OLUMLU HABERLERİ MİLLİYET GAZETESİ'NE SIZDIRAN "GİZLİ İSLAMCI" KİM?.... FEHMİ KORU MİLLİYET'TEKİ "GİZLİ İSLAMCI"NIN PEŞİNDE!.....

Milliyet yazarı yabancı gazetecinin yaklaşımını benimsemiyor. Tersine, "Tavernise İslâmcı gibi yazıyor" diyor; sanki 'İslâmcı' denilenlerin özel bir yazı stili varmış gibi... Sonra da "Neden böyle yazıyor?" sorusuna cevap arıyor.

Bu gidiş, güzel gidiş

Medyadaki en ufak olumlu gidiş beni mutlu ediyor; olumsuzlukların belirlediği bir medya çünkü bizimki... Bu sebeple Milliyet yazarı Kadri Gürsel'in son yazısında sergilediği 'Doğrucu Davut' tavrı beni mutlu etti.

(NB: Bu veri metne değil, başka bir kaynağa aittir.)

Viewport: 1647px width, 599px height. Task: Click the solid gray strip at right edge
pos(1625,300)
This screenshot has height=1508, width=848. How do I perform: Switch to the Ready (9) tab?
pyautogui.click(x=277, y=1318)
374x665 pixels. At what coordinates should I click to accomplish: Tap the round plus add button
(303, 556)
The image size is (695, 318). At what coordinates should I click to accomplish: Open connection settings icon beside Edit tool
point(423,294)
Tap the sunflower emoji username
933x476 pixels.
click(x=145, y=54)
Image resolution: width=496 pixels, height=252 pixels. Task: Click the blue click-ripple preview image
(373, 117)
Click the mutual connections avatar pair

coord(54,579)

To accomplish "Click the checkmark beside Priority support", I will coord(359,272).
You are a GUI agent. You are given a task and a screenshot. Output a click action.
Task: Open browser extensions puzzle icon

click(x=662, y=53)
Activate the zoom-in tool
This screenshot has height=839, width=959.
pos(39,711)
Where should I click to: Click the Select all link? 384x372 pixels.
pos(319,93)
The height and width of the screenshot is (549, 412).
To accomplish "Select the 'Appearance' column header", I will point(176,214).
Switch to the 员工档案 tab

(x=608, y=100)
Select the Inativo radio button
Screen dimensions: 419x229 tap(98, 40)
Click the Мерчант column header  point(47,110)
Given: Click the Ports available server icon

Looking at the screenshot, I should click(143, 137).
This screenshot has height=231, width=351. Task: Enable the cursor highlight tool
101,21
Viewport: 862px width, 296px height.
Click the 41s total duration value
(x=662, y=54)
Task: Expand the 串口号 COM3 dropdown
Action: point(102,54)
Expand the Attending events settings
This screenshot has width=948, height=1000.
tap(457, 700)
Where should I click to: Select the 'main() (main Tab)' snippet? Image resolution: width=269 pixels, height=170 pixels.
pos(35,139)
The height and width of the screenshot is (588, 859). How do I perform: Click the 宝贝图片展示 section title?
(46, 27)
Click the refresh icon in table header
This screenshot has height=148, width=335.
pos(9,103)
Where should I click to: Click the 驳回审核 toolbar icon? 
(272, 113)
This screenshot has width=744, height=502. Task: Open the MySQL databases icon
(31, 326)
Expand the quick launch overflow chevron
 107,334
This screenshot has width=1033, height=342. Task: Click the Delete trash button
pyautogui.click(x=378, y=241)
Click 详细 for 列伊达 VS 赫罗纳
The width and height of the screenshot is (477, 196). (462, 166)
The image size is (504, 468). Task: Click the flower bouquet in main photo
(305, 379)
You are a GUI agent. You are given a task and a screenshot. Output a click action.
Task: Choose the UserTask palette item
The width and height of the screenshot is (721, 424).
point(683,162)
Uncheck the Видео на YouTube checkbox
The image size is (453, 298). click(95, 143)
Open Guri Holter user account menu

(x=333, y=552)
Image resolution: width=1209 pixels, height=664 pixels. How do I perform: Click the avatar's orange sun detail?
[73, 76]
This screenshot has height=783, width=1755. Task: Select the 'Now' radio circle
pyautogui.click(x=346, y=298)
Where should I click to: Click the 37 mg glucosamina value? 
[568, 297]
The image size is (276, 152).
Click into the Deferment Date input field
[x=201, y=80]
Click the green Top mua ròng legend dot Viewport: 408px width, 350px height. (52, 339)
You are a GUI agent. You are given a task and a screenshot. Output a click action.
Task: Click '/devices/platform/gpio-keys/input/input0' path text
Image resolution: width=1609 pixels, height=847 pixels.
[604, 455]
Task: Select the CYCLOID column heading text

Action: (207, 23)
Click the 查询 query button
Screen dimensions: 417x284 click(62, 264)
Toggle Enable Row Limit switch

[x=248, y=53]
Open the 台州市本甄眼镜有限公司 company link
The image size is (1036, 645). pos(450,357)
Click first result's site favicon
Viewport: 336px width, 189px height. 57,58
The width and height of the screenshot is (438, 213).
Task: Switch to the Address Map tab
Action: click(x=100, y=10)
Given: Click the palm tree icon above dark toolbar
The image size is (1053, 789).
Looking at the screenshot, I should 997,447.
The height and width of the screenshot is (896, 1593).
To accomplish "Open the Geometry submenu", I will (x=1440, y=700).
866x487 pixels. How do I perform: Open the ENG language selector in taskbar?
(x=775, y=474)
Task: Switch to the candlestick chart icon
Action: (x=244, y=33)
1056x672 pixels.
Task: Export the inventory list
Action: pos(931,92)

Başkalarının işaret ettiği bir hatayı kendi gazetelerinde düzeltmezlerdi eskiden; şimdi de genellikle haftada bir yayımlanan okur temsilcisi sütununda yapılıyor düzeltmeler... O da tuhaf bir biçimde. Okur temsilcisinin "Ne dersin?" diye sorduğu Milliyet yazı işleri "Türban yasağı kalksın bildirisine imza koyan aydınları kategorize etmemiz yanlıştı" cevabını veriyor; bu cevabın çıktığı gün, aynı haber Hürriyet'te de yayımlanıyor, ama Hürriyet okur temsilcisi yazı işlerine "Bu ne iş?" diye sormuyor.

Milliyet'in adımı önemli: Bayağı tepki çeken dünya basınının türbanla ilgili anayasa değişikliğini şaşkınlıkla değerlendirdiği Milliyet haberini Dış Haberler Servisi'nin başındaki Kadri Gürsel dün tekzip etti. Dolaylı bir tekzip, ama yine de tekzip işte.

Hürriyet'te de 'dünya şaşkın' başlığıyla çıkan haberde yabancı medyanın yayınlarından cımbızla çekilmiş ifadeler yer alıyordu. Washington Post, El Pais, New York Times, Le Monde, Le Figaro, BBC, Deutche Welle gibi yabancı medya organları, Meclis'in kararını, 'tuhaf ve tehlikeli' bulmuşlardı habere göre.

Verilen izlenimin yanlış olduğu haberlerin doğru tercümesiyle sonradan ortaya çıktı, hatırlayacaksınız...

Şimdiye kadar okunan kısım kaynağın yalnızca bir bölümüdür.